As it relates to the browser, WebID-TLS merely appropriates the nearest technology, poorly, and with a number of problems. But finding a way to solve WebID-TLS isn't entirely germane to this discussion, and I've offered copious constructive feedback over the years of these efforts to try to assist you. Unfortunately, I think it's best to simply note that you disagree, but given that viable technical alternatives exist, that disagreement is by no means reason to keep a non-interoperable, problematic, insecure-by-design API around.
> So you admit that you want to remove a feature that cannot be emulated by other technologies. Why not instead first try to see if your favorite technology meets the use case that WebID tries to address, and then when it does a case can be made for deprecating other technologies. For the moment your attempt is too hasty.

Data lines:
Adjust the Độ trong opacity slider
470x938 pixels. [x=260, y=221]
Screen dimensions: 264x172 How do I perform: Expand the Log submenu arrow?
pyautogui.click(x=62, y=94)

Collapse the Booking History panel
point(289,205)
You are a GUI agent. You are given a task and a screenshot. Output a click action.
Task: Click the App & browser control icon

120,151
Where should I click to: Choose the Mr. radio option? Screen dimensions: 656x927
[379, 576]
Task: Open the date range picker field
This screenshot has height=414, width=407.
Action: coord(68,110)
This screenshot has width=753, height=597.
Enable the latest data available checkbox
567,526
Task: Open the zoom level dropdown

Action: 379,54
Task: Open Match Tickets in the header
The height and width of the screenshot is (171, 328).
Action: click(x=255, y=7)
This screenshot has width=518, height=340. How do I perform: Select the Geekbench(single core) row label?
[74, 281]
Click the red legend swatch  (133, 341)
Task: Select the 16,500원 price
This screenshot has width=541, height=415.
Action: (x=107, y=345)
...
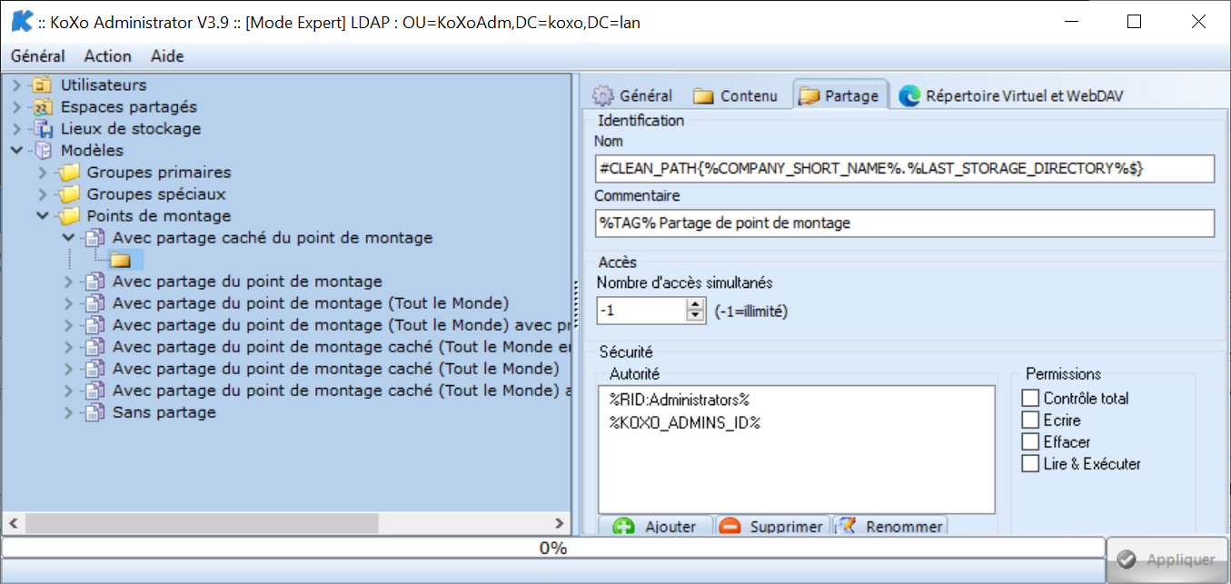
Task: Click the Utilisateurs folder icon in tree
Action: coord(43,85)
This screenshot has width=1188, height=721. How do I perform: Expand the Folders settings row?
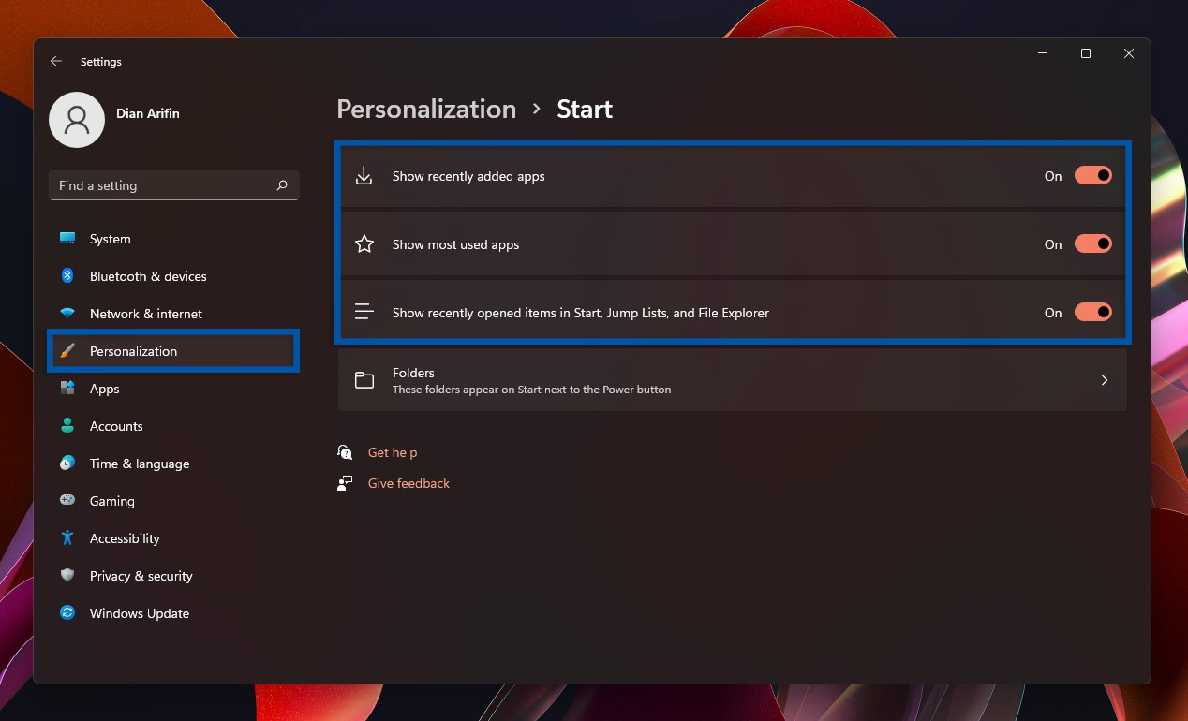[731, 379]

Required task: Copy out the entire passage about WebID-TLS above word for word.

Exercise response:
As it relates to the browser, WebID-TLS merely appropriates the nearest technology, poorly, and with a number of problems. But finding a way to solve WebID-TLS isn't entirely germane to this discussion, and I've offered copious constructive feedback over the years of these efforts to try to assist you. Unfortunately, I think it's best to simply note that you disagree, but given that viable technical alternatives exist, that disagreement is by no means reason to keep a non-interoperable, problematic, insecure-by-design API around.
> So you admit that you want to remove a feature that cannot be emulated by other technologies. Why not instead first try to see if your favorite technology meets the use case that WebID tries to address, and then when it does a case can be made for deprecating other technologies. For the moment your attempt is too hasty.